*** Block opens ***

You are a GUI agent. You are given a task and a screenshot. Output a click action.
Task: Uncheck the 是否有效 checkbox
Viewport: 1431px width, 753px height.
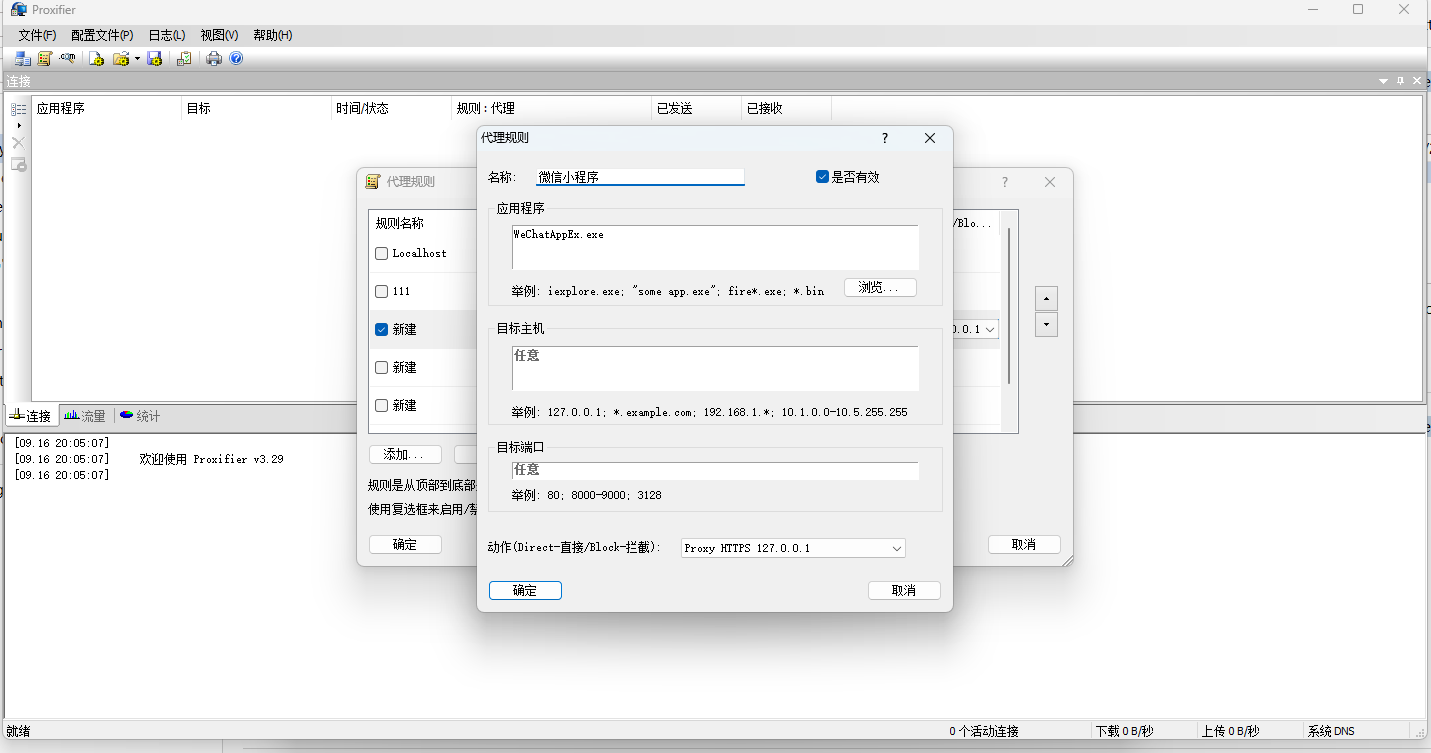822,177
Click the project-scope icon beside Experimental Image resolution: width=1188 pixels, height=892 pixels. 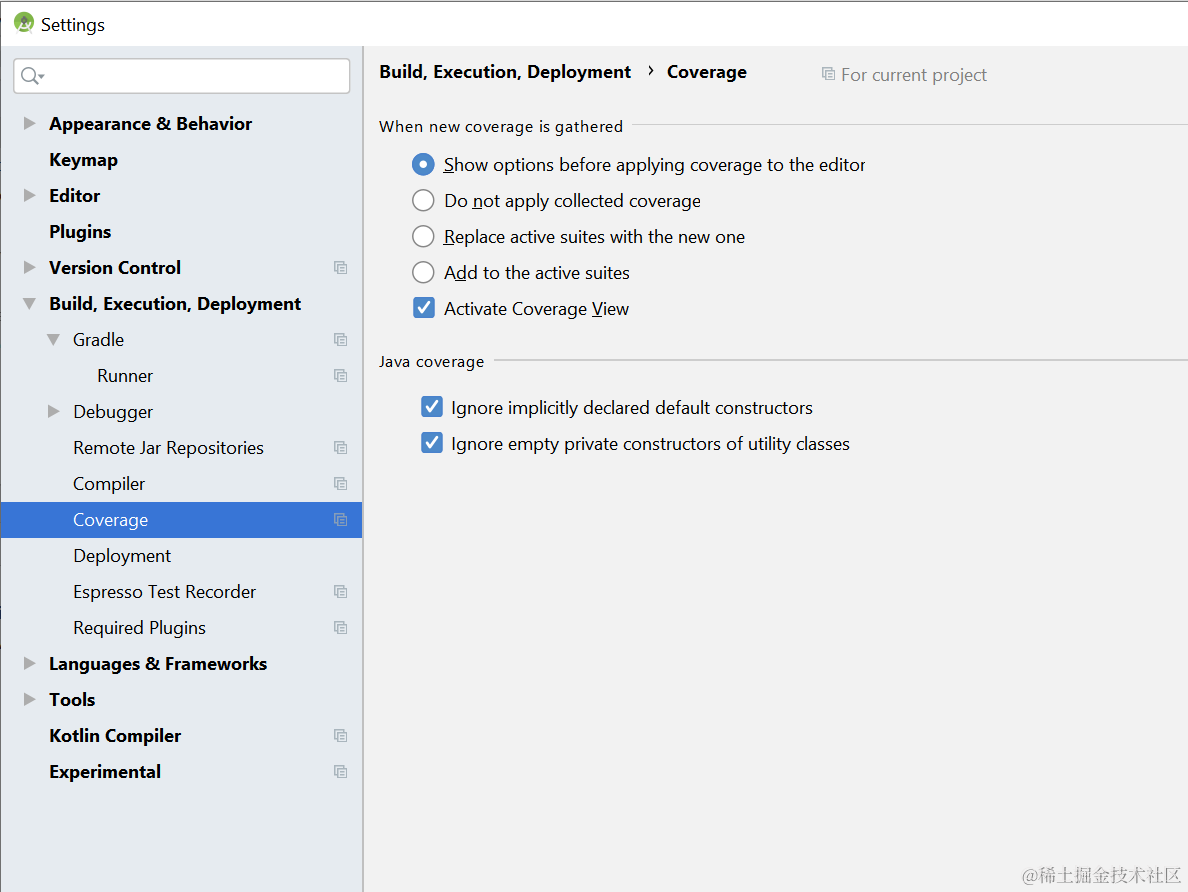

*** Block closes ***

Your objective: Can you repeat every record above exactly, apart from the pictures?

Solution to this exercise:
You are a GUI agent. You are given a task and a screenshot. Output a click action.
Task: Uncheck the 是否有效 checkbox
Viewport: 1431px width, 753px height.
822,177
Click the project-scope icon beside Experimental Image resolution: width=1188 pixels, height=892 pixels. 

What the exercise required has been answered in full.